TASK STATEMENT: Copy out exactly the lines from the one containing "At what coordinates should I click to accomplish: Click the Sign" to the last line of the records below, both included, and leave out any pictures.

INFORMATION SHOWN:
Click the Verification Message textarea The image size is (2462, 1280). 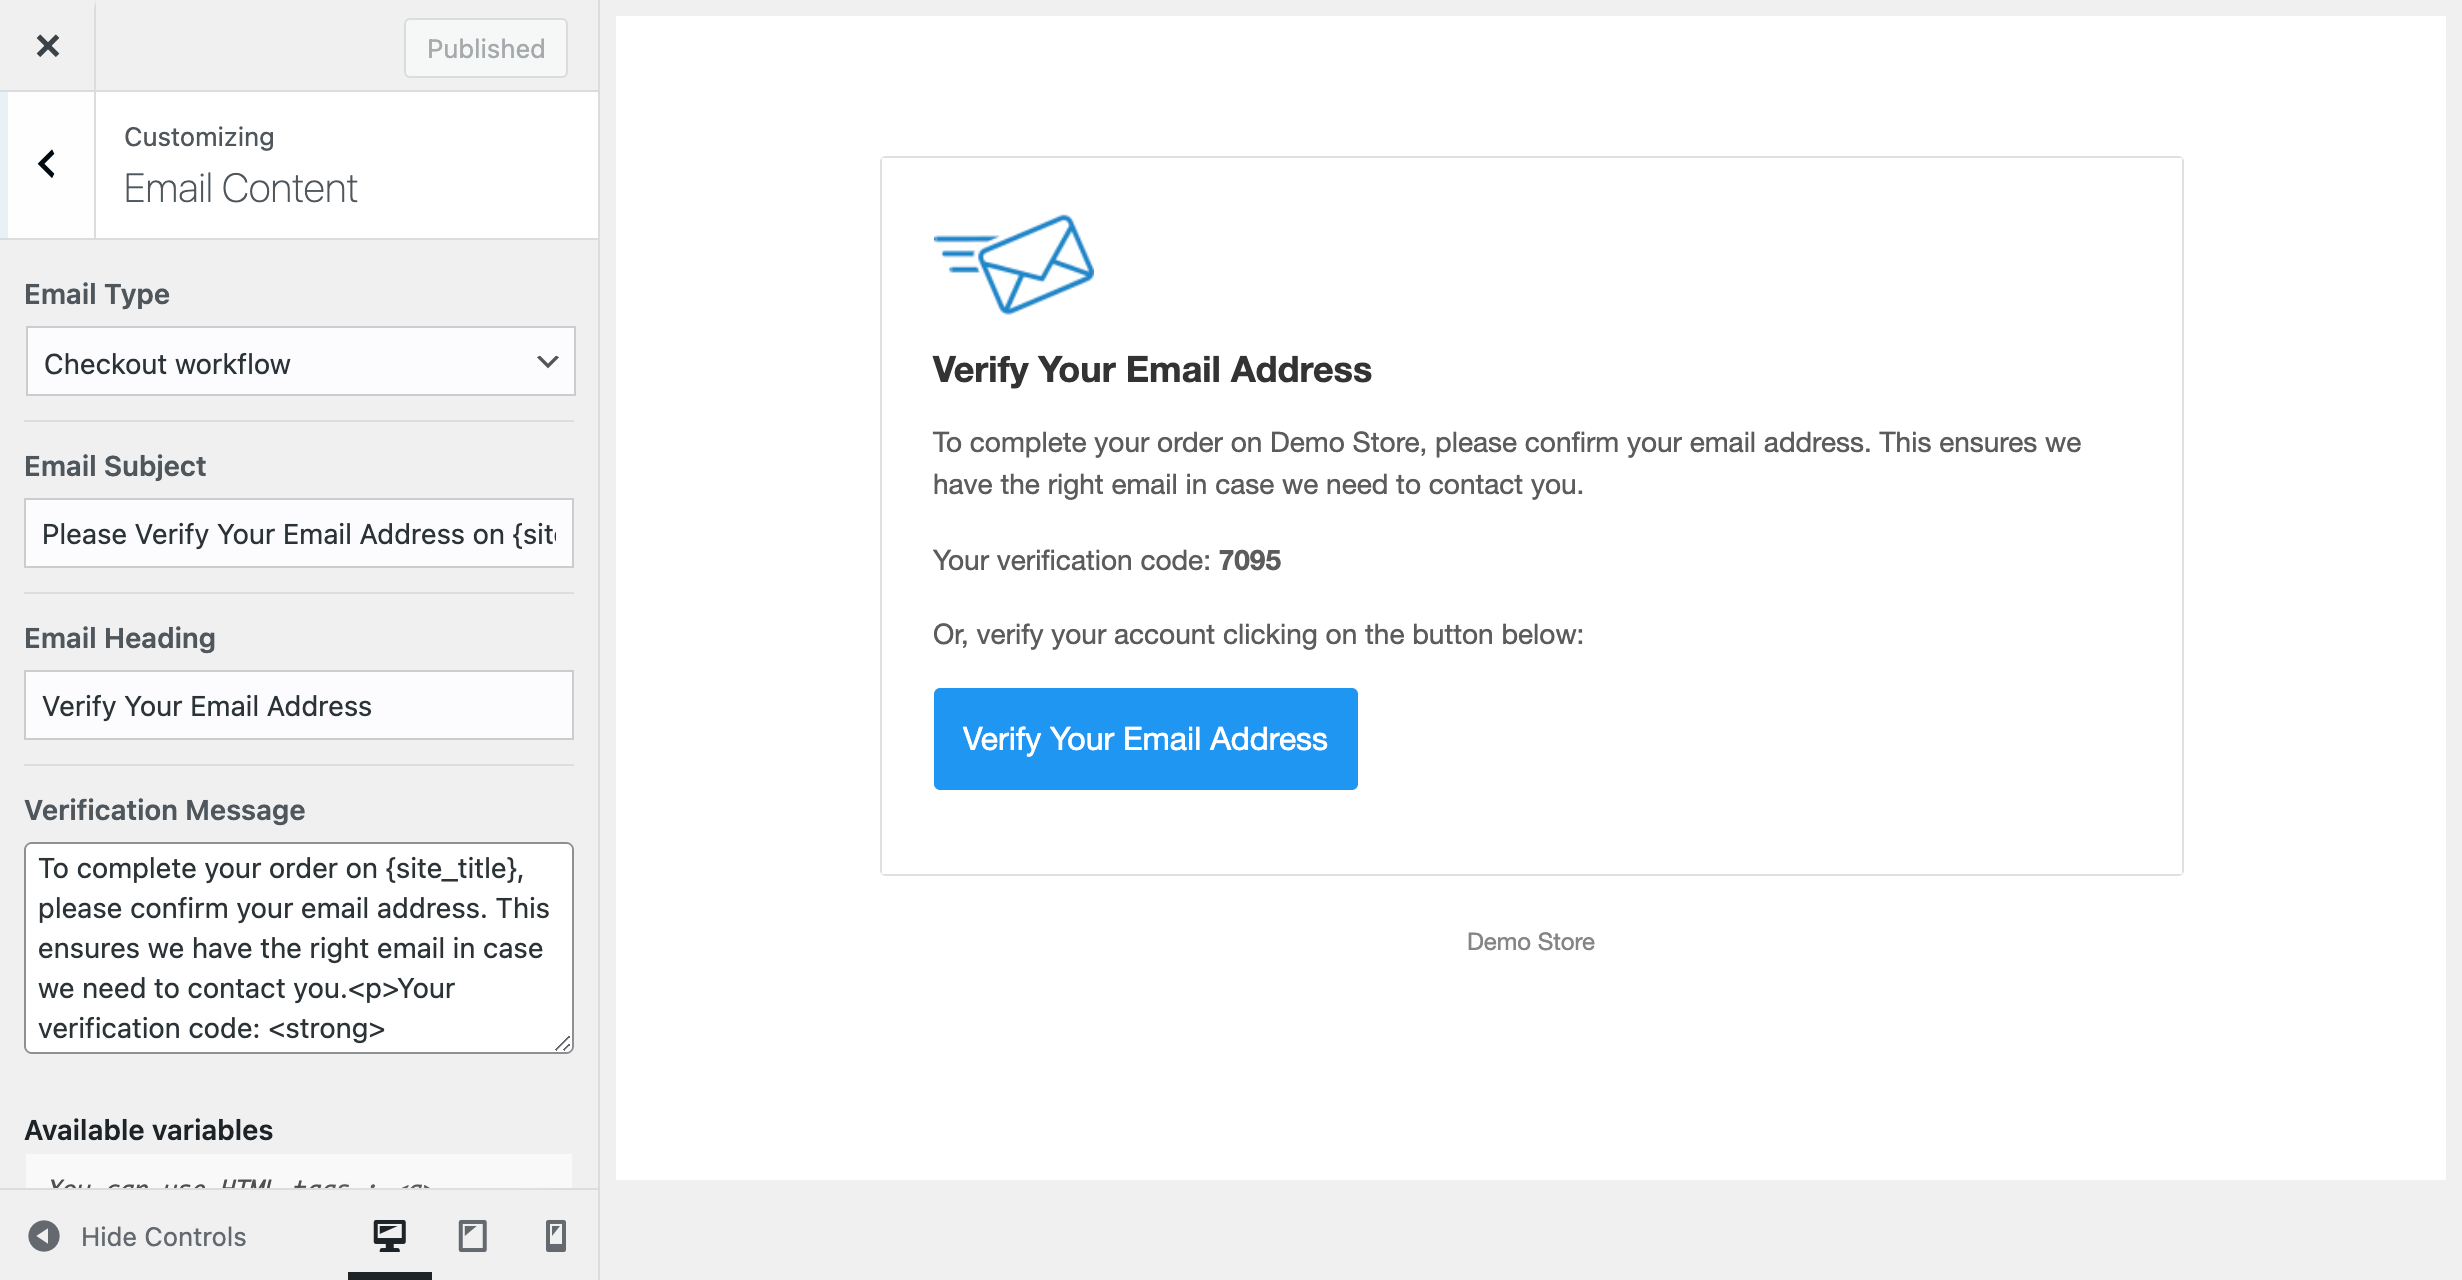pyautogui.click(x=299, y=948)
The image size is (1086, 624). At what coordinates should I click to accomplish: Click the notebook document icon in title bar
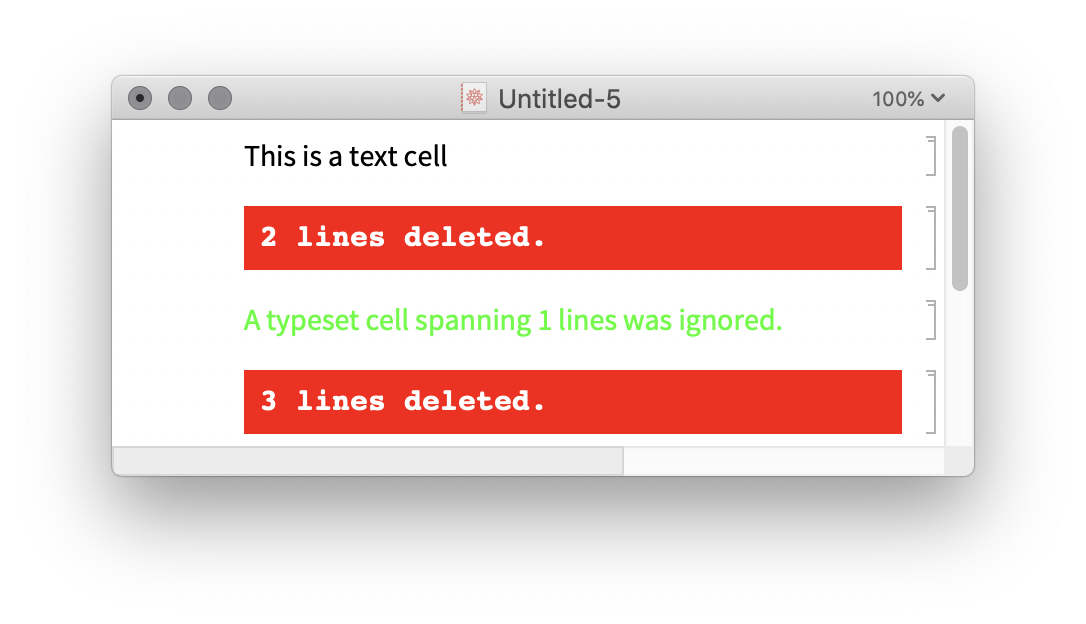474,98
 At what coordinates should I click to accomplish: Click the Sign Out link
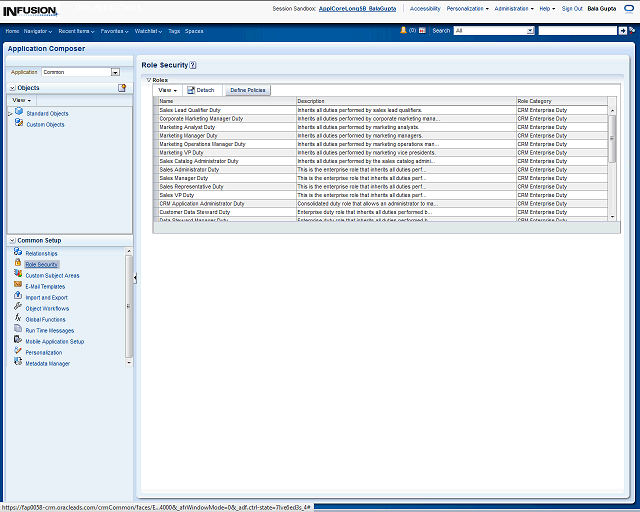572,8
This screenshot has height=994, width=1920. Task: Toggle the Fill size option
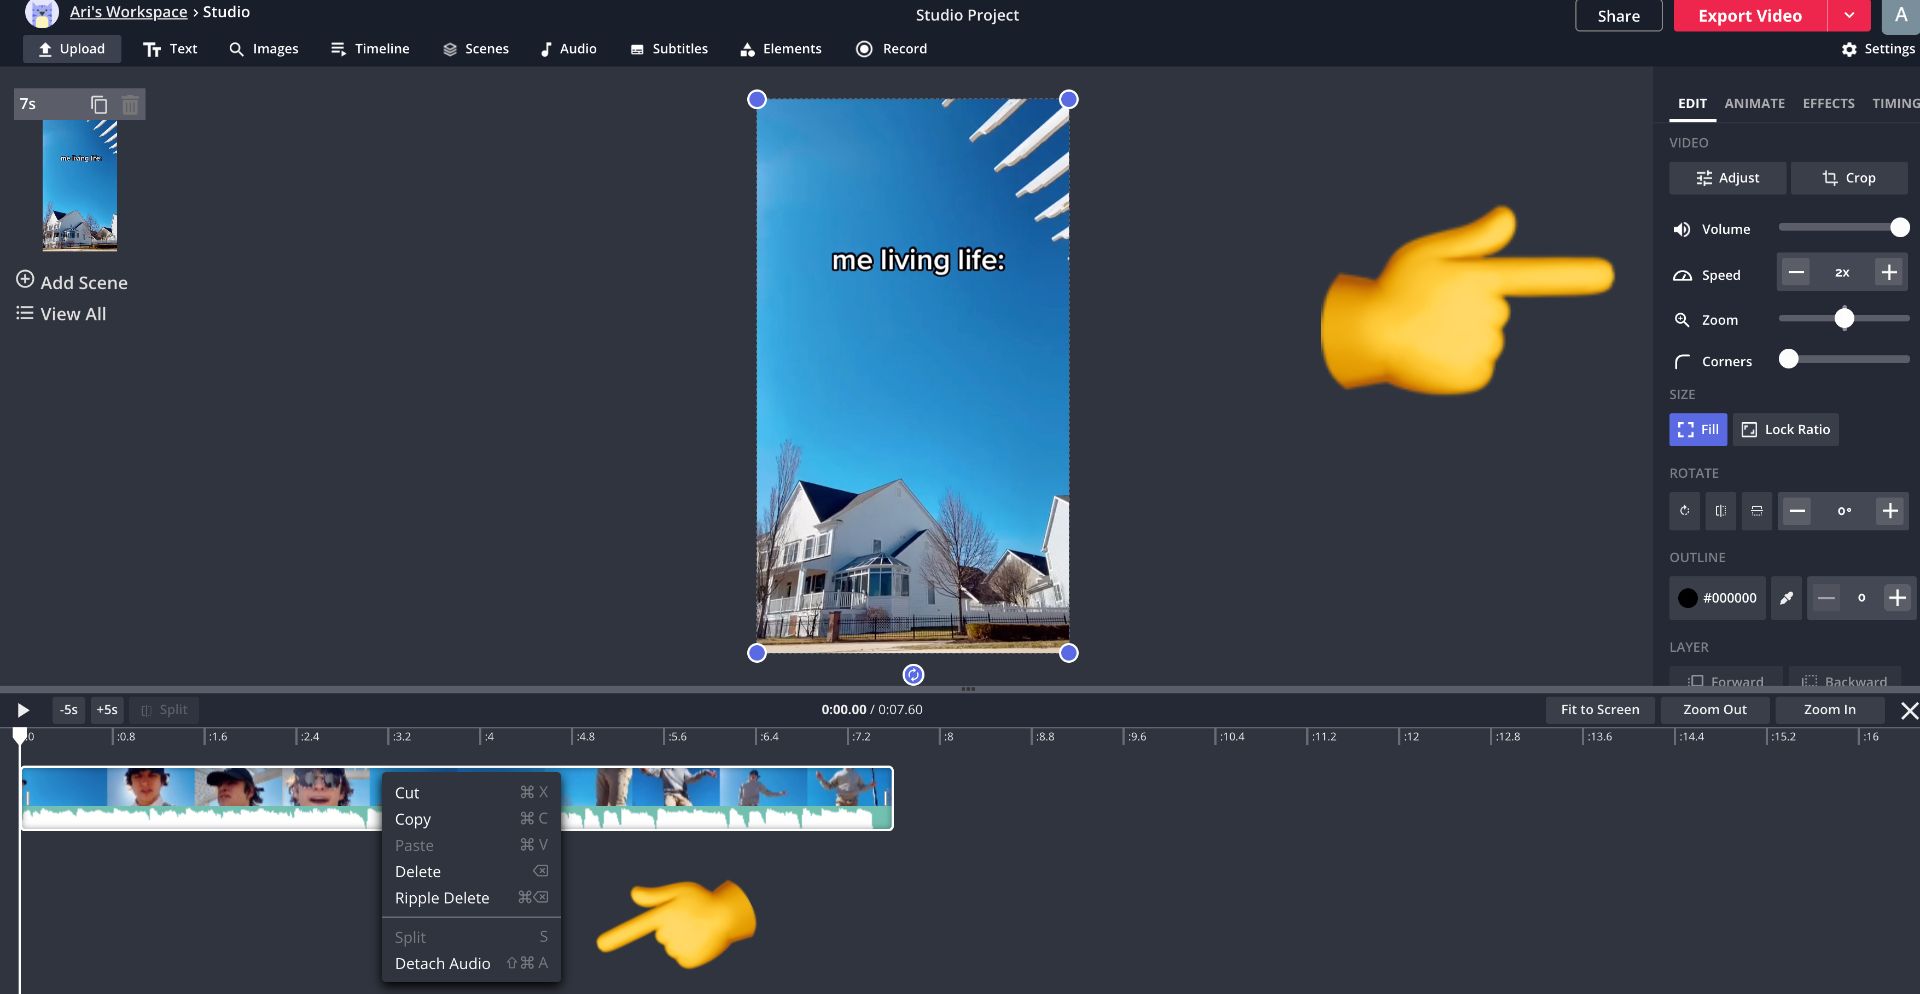click(x=1698, y=430)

TASK RESPONSE:
 At what coordinates should I click to accomplish: Click the Sign Out link
572,8
This screenshot has height=994, width=1920. Task: Toggle the Fill size option
click(x=1698, y=430)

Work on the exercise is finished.